Find each line in the items below that contains the word "label" and copy those lines. Matches must have the same uppercase and lowercase letters.

━━━━━━━━━━━━━━━━━━━━

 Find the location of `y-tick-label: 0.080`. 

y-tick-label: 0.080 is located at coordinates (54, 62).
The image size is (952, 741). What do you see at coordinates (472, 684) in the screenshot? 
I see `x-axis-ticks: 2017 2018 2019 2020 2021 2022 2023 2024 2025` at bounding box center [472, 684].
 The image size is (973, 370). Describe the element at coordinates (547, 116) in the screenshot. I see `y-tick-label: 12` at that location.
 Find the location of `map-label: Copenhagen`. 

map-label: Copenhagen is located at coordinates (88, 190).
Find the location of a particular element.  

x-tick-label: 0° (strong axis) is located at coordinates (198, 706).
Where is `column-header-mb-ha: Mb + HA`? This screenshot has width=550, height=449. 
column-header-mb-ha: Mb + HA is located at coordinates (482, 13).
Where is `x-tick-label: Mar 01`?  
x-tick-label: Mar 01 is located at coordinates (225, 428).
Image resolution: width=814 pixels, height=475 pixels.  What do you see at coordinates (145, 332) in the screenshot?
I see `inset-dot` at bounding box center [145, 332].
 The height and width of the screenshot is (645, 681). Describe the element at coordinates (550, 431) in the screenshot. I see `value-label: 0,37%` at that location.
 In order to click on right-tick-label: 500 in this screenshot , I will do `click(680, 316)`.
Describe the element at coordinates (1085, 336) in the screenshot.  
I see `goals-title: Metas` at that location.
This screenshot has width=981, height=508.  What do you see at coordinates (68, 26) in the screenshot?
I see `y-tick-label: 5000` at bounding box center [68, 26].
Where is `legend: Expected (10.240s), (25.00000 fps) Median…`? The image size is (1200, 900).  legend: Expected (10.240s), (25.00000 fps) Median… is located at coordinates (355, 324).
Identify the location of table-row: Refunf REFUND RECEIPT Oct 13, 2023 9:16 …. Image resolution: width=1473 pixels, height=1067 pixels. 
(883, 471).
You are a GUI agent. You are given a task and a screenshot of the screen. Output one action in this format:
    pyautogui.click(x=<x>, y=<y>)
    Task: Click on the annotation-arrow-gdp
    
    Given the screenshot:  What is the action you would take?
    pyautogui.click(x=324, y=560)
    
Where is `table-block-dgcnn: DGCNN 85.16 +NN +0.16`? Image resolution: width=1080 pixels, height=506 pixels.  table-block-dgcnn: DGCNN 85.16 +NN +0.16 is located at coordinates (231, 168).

━━━━━━━━━━━━━━━━━━━━

* EXPECTED ANSWER
 Find the location of `y-tick-label: 0.080`. 
y-tick-label: 0.080 is located at coordinates (54, 62).
 The image size is (973, 370). Describe the element at coordinates (547, 116) in the screenshot. I see `y-tick-label: 12` at that location.
 Find the location of `map-label: Copenhagen`. 
map-label: Copenhagen is located at coordinates (88, 190).
x-tick-label: 0° (strong axis) is located at coordinates (198, 706).
Where is `x-tick-label: Mar 01`?  
x-tick-label: Mar 01 is located at coordinates (225, 428).
 The height and width of the screenshot is (645, 681). Describe the element at coordinates (550, 431) in the screenshot. I see `value-label: 0,37%` at that location.
 In order to click on right-tick-label: 500 in this screenshot , I will do `click(680, 316)`.
I see `y-tick-label: 5000` at bounding box center [68, 26].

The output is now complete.